La fièvre monte au Bozar, et c’est dans une ambiance survoltée que démarre cette fin de finale, ouverte sur l’entrée sensationnelle de la soprano russo-allemande Julia Muzychenko-Greenhalgh (en photo d'illustration principale), 28 ans, glissée dans une spectaculaire robe de satin rose poudre, décolleté généreux, épaules nues, manches bouillonnées, le grand jeu. Bon choix que l’air de Manon – “Profitons bien de la jeunesse” – (Massenet), inscrit dans le droit fil des moyens et du tempérament de la soprano (même si sa diction française est discutable). La voix est exceptionnelle – longue, brillante, souple, notant toutefois une certaine stridence dans le suraigu -, la conduite est parfaitement maîtrisée et les effets aménagés avec habileté (le public, subjugué, applaudit à chaque fin de phrase…).
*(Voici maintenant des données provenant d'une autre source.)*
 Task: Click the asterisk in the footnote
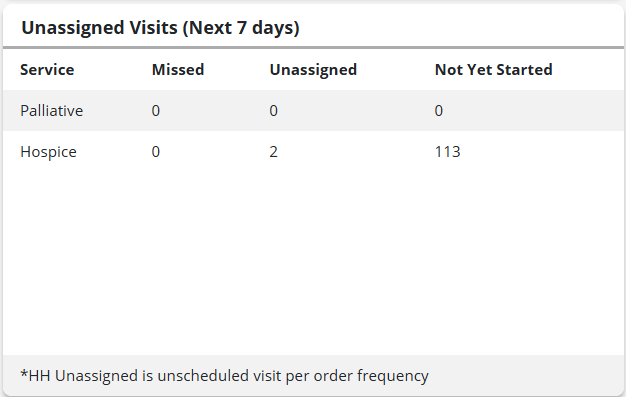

L’extrait de La Fille de la neige de Rimski-Korsakov est carrément sublime, avec ses longues phrases legato, suspendues, aux aigus pianissimo et expressifs, et on regrette un peu que la chanteuse reste dans la même ambiance avec une mélodie de l’opus 21 de Rachmaninov, tant on aimerait explorer chaque facette de son talent. L’occasion en sera heureusement donnée avec “E strano”, l’air mythique de Violetta dans La Traviata, de Verdi. L’introduction est sobre, recueillie (si l’on peut dire) et, aux moments où la passion déferle, sentiment amoureux, déni, sursaut, tout y est, en ce compris la puissance, le déploiement des couleurs, la maîtrise absolue des vocalises (seul le contre mi-bémol final sera un peu tendu, et encore…) et même l’émotion. La seule réserve portera sur le caractère convenu du jeu scénique et, en amont, de l’esthétique générale de l’interprétation.